Effects of Krüppel-like factor 4 mutation on the clinicopathological characteristics and its related protein expressions in intraductal papillary mucinous neoplasm of the pancreas.

Background/objectives: Krüppel-like factor 4 (KLF4) hotspot mutations are linked to non-invasive intraductal papillary mucinous neoplasms (IPMNs); however, the molecular mechanisms driving their progression remain unclear. Therefore, in this study, we aimed to identify the signaling pathways associated with KLF4 mutations and their roles in IPMNs.

Methods: Thirty-three resected specimens of IPMNs were collected. Associations between genetic alterations in KLF4 and the expression levels of KLF4 protein as well as its related signaling proteins, including p21, p27, and cyclin D, were assessed.

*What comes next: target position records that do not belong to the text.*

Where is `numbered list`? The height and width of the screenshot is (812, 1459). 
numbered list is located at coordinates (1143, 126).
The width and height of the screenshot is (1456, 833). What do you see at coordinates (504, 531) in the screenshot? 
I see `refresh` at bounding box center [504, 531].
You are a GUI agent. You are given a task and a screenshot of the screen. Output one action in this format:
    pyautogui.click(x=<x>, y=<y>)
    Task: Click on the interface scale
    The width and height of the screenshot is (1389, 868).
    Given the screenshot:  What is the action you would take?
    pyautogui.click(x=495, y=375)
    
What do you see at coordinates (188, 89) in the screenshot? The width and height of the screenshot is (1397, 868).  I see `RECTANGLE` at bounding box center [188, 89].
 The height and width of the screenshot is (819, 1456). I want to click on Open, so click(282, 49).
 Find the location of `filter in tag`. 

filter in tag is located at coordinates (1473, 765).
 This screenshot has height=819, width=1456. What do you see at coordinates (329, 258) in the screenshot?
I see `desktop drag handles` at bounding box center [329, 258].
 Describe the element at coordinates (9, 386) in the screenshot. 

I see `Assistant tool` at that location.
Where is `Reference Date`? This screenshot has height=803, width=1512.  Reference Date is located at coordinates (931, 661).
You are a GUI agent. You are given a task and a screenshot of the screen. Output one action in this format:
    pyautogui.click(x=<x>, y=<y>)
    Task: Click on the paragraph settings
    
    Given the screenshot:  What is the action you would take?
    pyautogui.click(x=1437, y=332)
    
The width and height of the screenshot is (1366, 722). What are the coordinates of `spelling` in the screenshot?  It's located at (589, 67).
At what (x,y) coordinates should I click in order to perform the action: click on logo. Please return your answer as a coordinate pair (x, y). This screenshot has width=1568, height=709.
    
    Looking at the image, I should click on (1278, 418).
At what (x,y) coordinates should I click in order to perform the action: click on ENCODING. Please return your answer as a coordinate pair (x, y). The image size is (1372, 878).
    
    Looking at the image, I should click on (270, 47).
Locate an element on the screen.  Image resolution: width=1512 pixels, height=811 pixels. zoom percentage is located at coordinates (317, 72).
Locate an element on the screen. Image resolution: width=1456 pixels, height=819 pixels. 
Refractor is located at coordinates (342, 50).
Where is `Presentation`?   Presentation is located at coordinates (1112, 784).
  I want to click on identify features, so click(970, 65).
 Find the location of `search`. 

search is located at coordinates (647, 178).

Results: KLF4 mutations were found in eight specimens of IPMNs (24 %), all of which were non-invasive lesions and non-intestinal type; of them, seven (87.5 %) showed GNAS mutations. p21 expression was significantly elevated in KLF4-mutated IPMNs (p < 0.01), whereas p27 and cyclin D1 levels were not significantly altered compared with KLF4 wild-type IPMNs. KLF4 and p21 expression levels were significantly elevated in non-invasive lesions compared with invasive lesions (p < 0.05). Higher KLF4 expression was observed in GNAS-mutated IPMNs than in GNAS wild-type IPMNs (p < 0.05).

Conclusions: KLF4 mutations might enhance p21 expression, possibly influencing the indolent characteristics of non-invasive IPMNs and providing a new biomarker strategy for risk stratification in patients with IPMNs.